Taxi behavior is characterized by the dynamic discrete time dependent events involving customer pick-up, customer drop-off, cruising, and parking within the spatial and temporal domain. Simulation models which are a simplification of a real-world system, can help understand effects of change of such dynamic behavior. In this regard, agent-based simulation and modeling, in which each taxi behaves as an agent, can capture such dynamic behavior through reconstructing complex patterns by decomposing complex systems down to the level of single agents that are administrated by sets of behavior rules [1
]. The advantage of agent-based modeling is that, rather than modeling the entire system with a single equation, the entire system is modeled with the collection of autonomous taxi agent with rules governing them, which makes complex individual agent behave more naturally [2
]. In this way, agent-based simulation and modeling can highlight the effect of a change in taxi services and its impact to driver’s income profitability through optimizing parameters (number of trips, passenger waiting time) derived from simulation. As an example, what will be the impact on taxi behavior service when the number of agents i.e., taxi is increased to the region of low taxi demand or decreased to the region of high taxi demand. Understanding such causality could help better management of taxi fleets with regards to the operational cost as well as improve taxi driver’s income. Moreover, recently, many big cities, such as London and New York, have plans to adopt electric taxis [3
], and understanding discrete taxi behavior through agent-based modeling could help optimize locations for charging stations, which are crucial for such electric vehicles.
As taxis services are operational throughout the city, spatial and temporal information from these vehicles can be an asset for governing different aspects of urban management. Information, as such, could contribute mainly to helping make better decision-making processes at both government and local level. Having said this, the constant advancement of collecting moving trajectory data in space and time has opened up the possibility of a wide range of study in the field of spatial information science [4
]. One of the primary technologies for retrieval of information of various traffic data is from stationary equipment, like loop detectors, for automatic vehicle identification. However, they are limited to specific sections of road. On the contrary, a probe car, also known as a probe vehicle or floating car, utilizes the running vehicles to gather various traffic information, and has been an emerging ITS technology for modeling vehicle behavior [5
]. Big cities, like New York and Beijing, have taxis already equipped with GPS sensors that collects spatial and temporal data to a data center to be processed to extract traffic information [8
]. The taxi driver mobility intelligence is an essential factor to maximize both profit and reliability within every possible scenario, and the knowledge about the service can be an advantage for the driver [9
]. However, to understand such stochastic dynamics of taxi behavior, micro-level simulation models are required, which can be further analyzed for optimization of taxi services by adjusting parameters like demand, supply, or altering dispatching algorithm [10
In this paper, agent-based modeling and simulation (ABMS) was implemented, for which in recent years, has been seen in many areas of application, such as flow evacuation, traffic, and customer flow management [2
]. Agent-based modeling and simulation describes the dynamic action of an entity i.e., taxi agent governed by behavior rule and properties, similar to the work presented in [6
], to emulate the taxi behavior in Bangkok, Thailand.

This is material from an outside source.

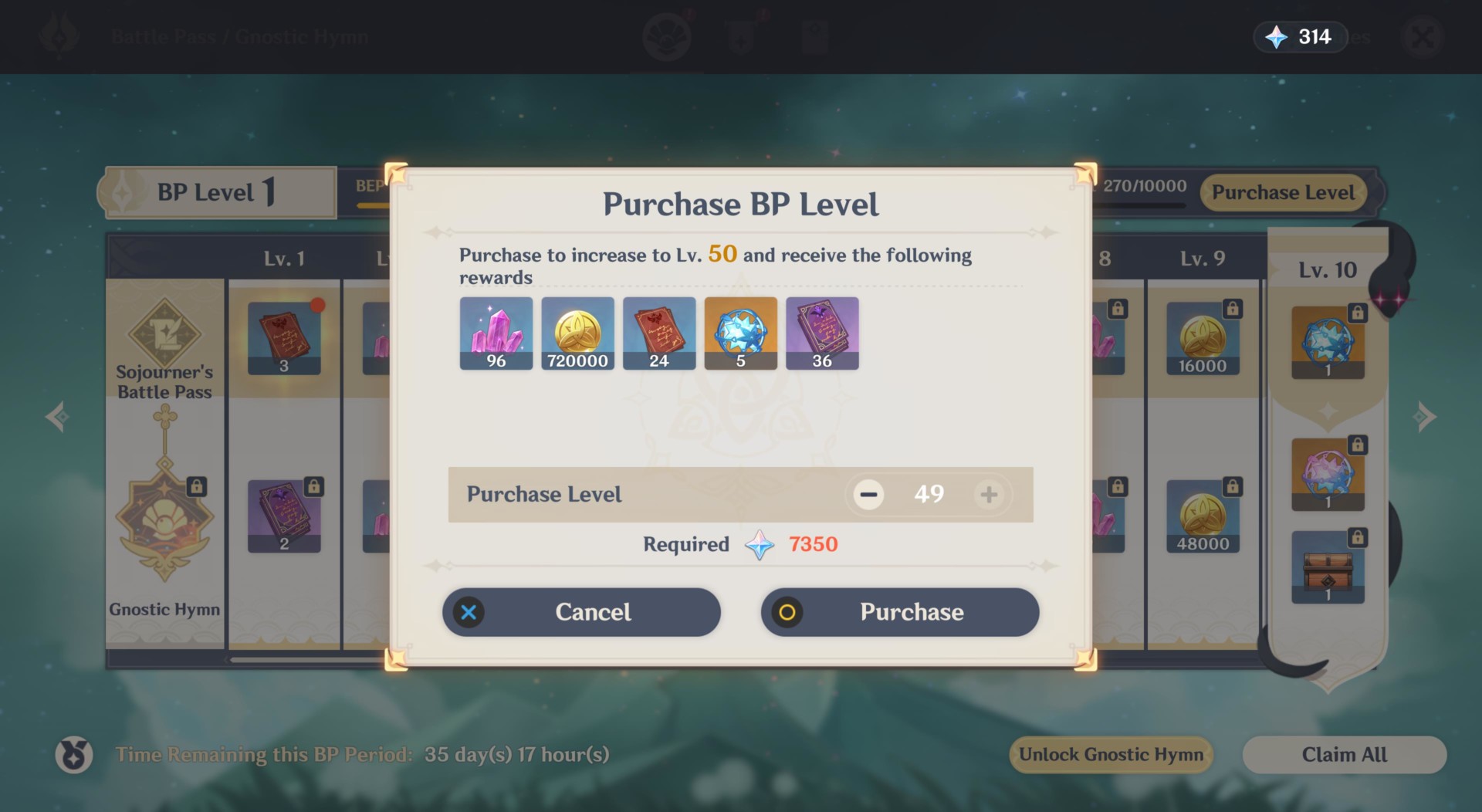Go to the next page with right arrow
Screen dimensions: 1482x812
pyautogui.click(x=1424, y=417)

The contributions of this paper are summarized as follows:
Proposed a taxi agent regarding spatial and temporal domain based on a stay point cluster of probe GPS data and a kernel density of its timestamp.
Formulated a concept of free taxi movement based on the movement direction of the taxi, which was introduced for searching passengers.
Developed an agent-based simulation model which is based on multiple parameters (taxi stay point cluster; trip information (origin and destination); taxi demand information; free taxi movement and network travel time) that were derived from probe GPS taxi data. As such, agent’s parameters were mapped into a grid network and the road network, for which the grid network was used as a base for query/search/retrieval of taxi agent’s parameters, while the actual movement of taxi agents was on the road network, with routing and interpolation.
The motivation of taxi behavior simulation modeling is to optimize taxi service operation, which would be the subject of future study, through an increased number of passenger trips, making drivers wait a less amount of time to get their next passenger, and making more extended passenger trips, as well as determine optimum working time based on the spatial and temporal domain. However, to identifying and evaluating such optimizing parameters, knowing real taxi behavior is a must. The proposed agent-based simulation and modeling recreates the real taxi behavior from which optimizing parameters could be derived, that would improve the taxi service for both driver, regarding monetary profit, as well as for passenger, regarding service level of the taxi.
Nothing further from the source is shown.